The overuse of out-of-school suspensions and expulsions –one of the culprits in the nation’s education and dropout crisis — remains as much a problem now as it was when your editor first began writing about the problem six years ago. With 15 percent of all middle-school boys suspended by the time they reach eighth grade — and black males suspended at an abominable rate of 28 percent — according to Daniel Losen and Russ Skiba in their Suspended Education report, we have far too many young men and women who are kicked out of school for long periods of time, missing precious learning time that they need for their academic success. And they are suspended and expelled not because they have harmed their fellow students, but because of misbehavior that teachers and principals can easily deal with through better means and discretionary school discipline policies that particularly hurt black and Latino students.
In this Voices of the Dropout Nation, English Language Learner teacher Laura Suarez, who, as a middle-schooler, was pulled off the path of illiteracy and dropping out by school counselor, recalls her experiences with school leaders and others who were far too willing to throw our students into poverty and despair. Read, consider, and take action.
In the years that I worked in public schools, I always started the day with the Pledge of Allegiance. As a teacher of students who were learning English, I wanted them to be proud of this country. The phrase, “liberty and justice for all,” resonated with me in a deeply personal way. I would always have my students sing a patriotic or inspirational song after reciting the pledge. We learned everything from “America” to the 1960s protest song, Freedom Road. I wanted my English learners to celebrate the culture of their new country and retain a sense of pride in the land from which they came. I also taught my students that all people of this land should be treated with dignity and respect.
Little did I know in my early years of teaching that the values I held so deeply and taught so passionately were not shared by all of my colleagues in the field of education.
In my 26 years in education, I have seen more unsettling stories than I care to remember. I came into this field with a willingness to ask questions and a desire to promote values of equity and fairness into the classroom. Yes, I was the teacher at the staff meeting that often asked the wrong questions. For this I make no apologies. I entered the profession of teaching because I believed that all children deserved an education that would prepare them for a successful and fulfilling life. I believed that by becoming an educational leader, I could continue to follow my heart in bringing about equality and justice for every student, regardless of culture and country of origin.

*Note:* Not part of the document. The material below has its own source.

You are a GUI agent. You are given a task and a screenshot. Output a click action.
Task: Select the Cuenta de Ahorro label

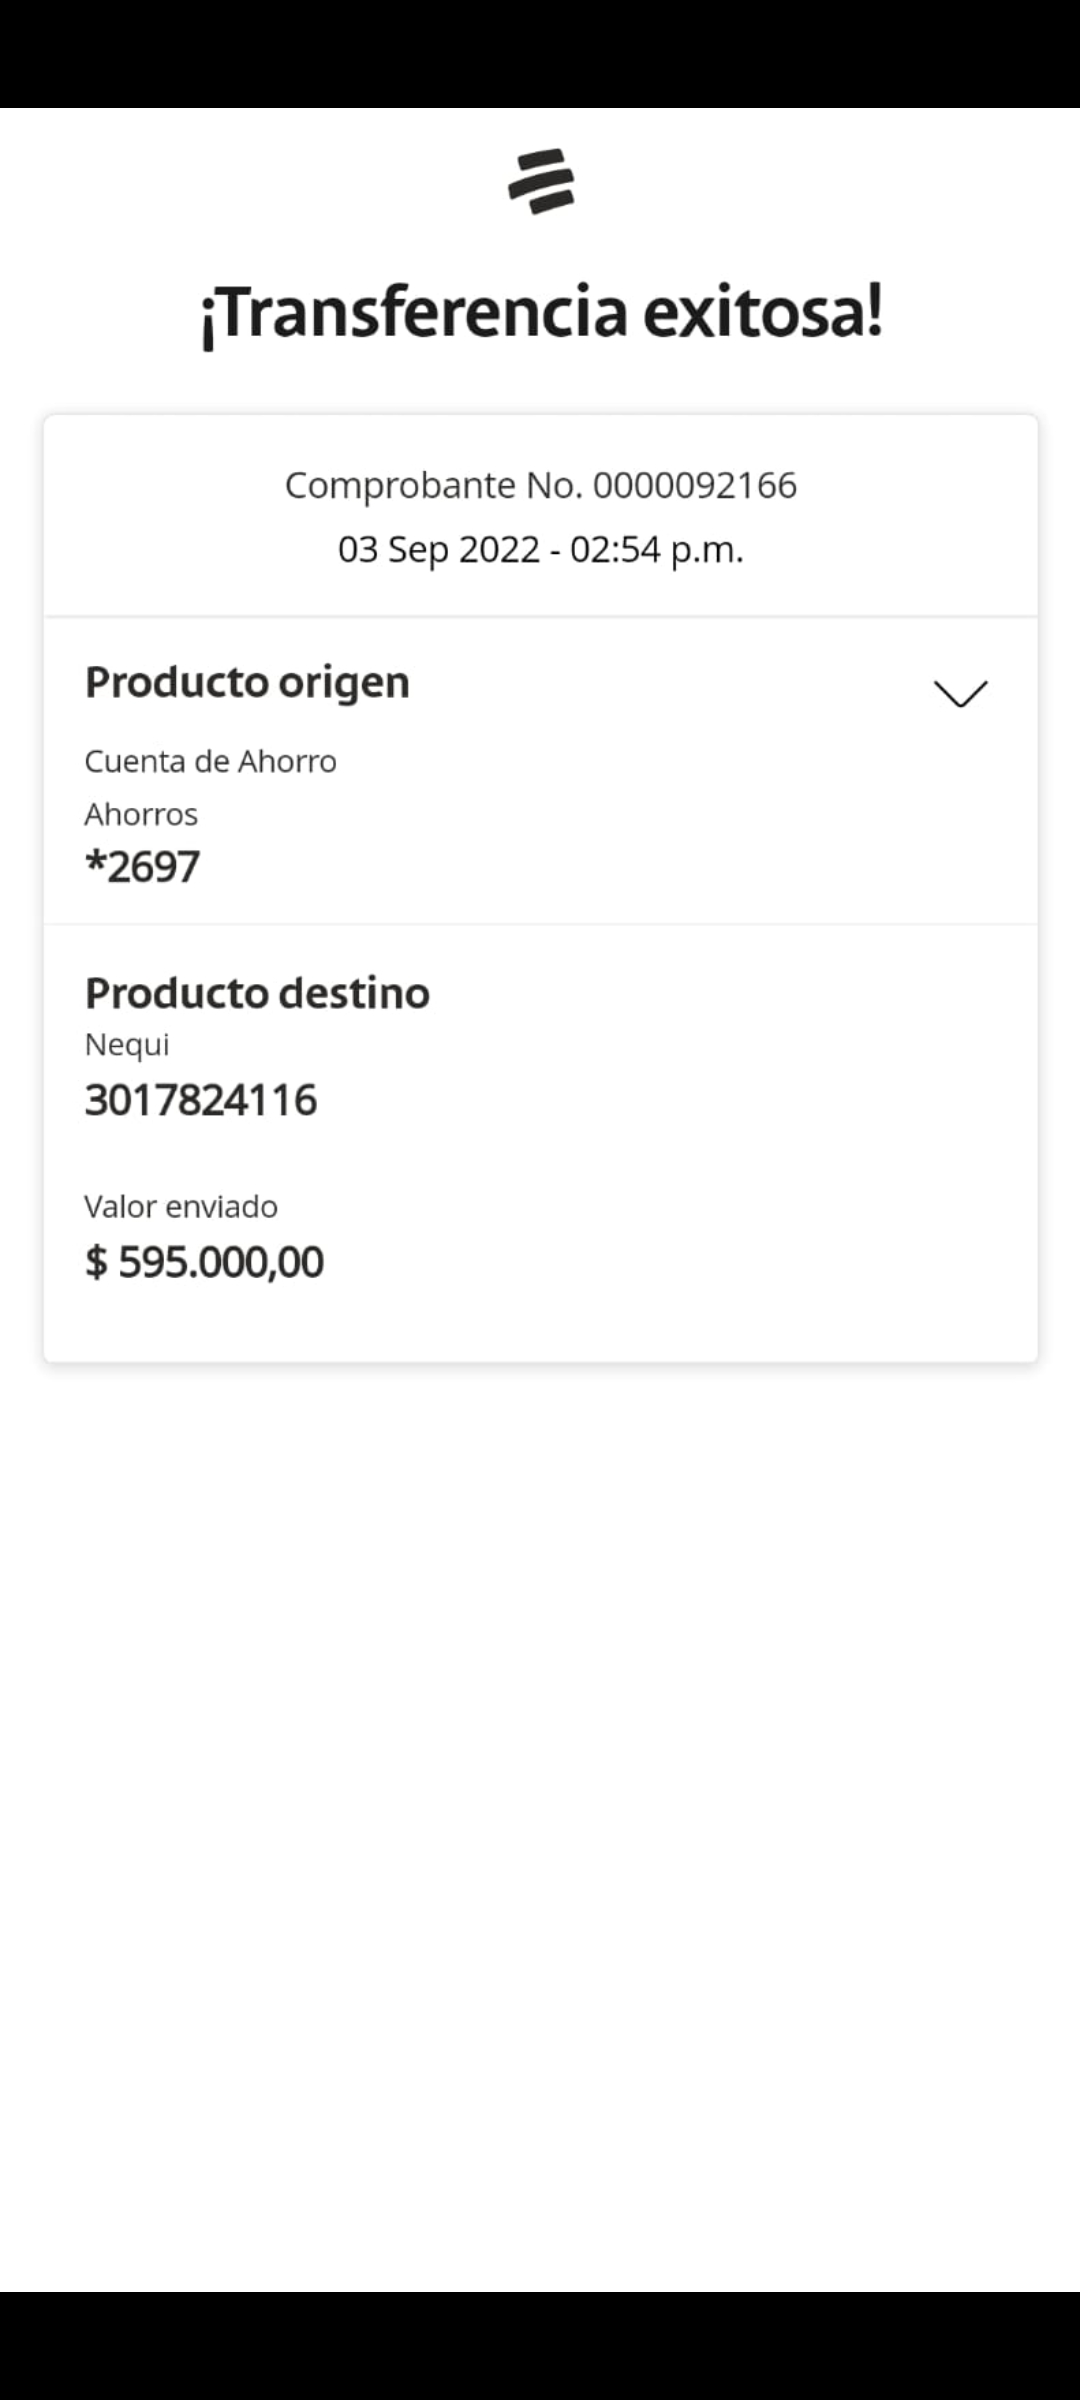tap(210, 762)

Unfortunately, sometimes my convictions regarding the basic rights of students resulted in some very difficult and career-shaking events for me. For example, my career as an administrator was brought to a screeching halt when I spoke out about injustices that were taking place at my school. During that year, more than a dozen middle students were expelled after administrators used coercive and highly questionable interrogation tactics to get the students to admit they had committed a serious school infraction. The expulsions suddenly stopped after I spoke to a district official about the nature of the interrogations that had taken place.

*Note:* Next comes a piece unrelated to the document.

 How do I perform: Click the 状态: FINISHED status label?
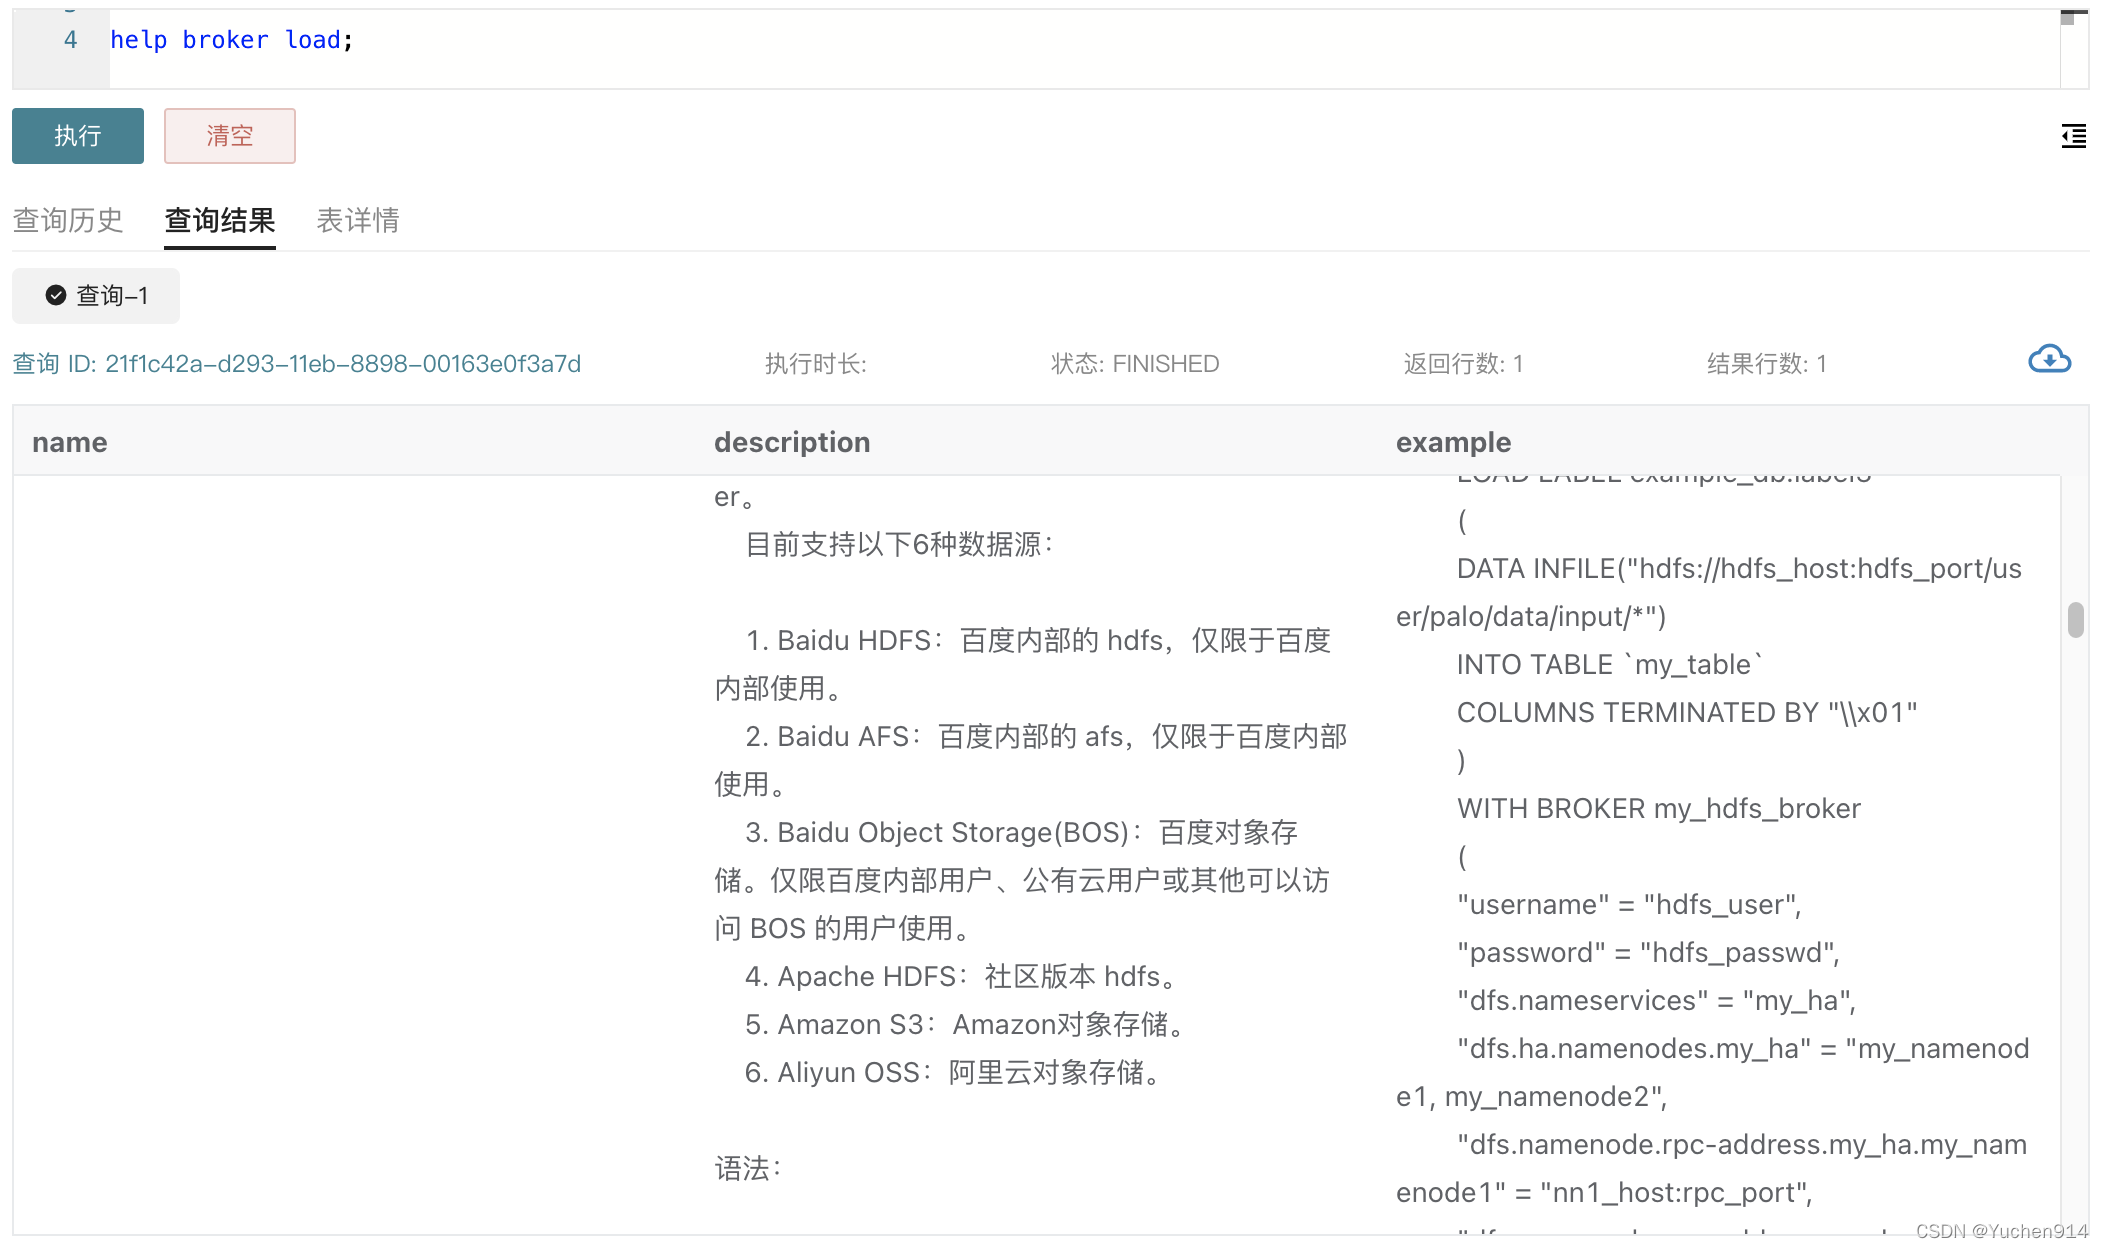[1134, 364]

In spite of this fact, only three of the boys were able to return to school that year. They came from white families whose parents threatened to take legal action against the school district. The rest of the boys did not return. They were all from poor Hispanic families that were bused in from a low-income area.
Unfortunately, the system of justice in public schools is often determined by one’s economic class and culture. I have seen far too many examples of this in the course of professional career in education. During my short time as an administrator, I found that administrators were more likely to suspend and expel students in need as opposed to taking the time to work with these young people to help them work through issues. I grew very disappointed with the lack of interest in helping students who are at-risk or struggling to succeed in school.
My decision to speak out in the case of the middle school boys resulted in an abrupt end to my career as an administrator. This was not the first time (nor the last) that I have found myself in hot water for speaking out for the rights of my students.
As an educator I have always felt that it is a privilege and a responsibility to serve the community. Therefore, I feel obligated to take great care in using my own moral compass to act in a manner that is respectful of the rights of my students. The question becomes– how far should an educator go to stand up for the fundamental rights of students? Should one stay quiet until those years of service add up to a comfortable life in retirement? Or, should one risk it all to save a student from injustice?
Luckily, most of us never have to make that choice. Many teachers never have an opportunity to test their own sense of integrity against the omnipotent “powers that be” behind office doors.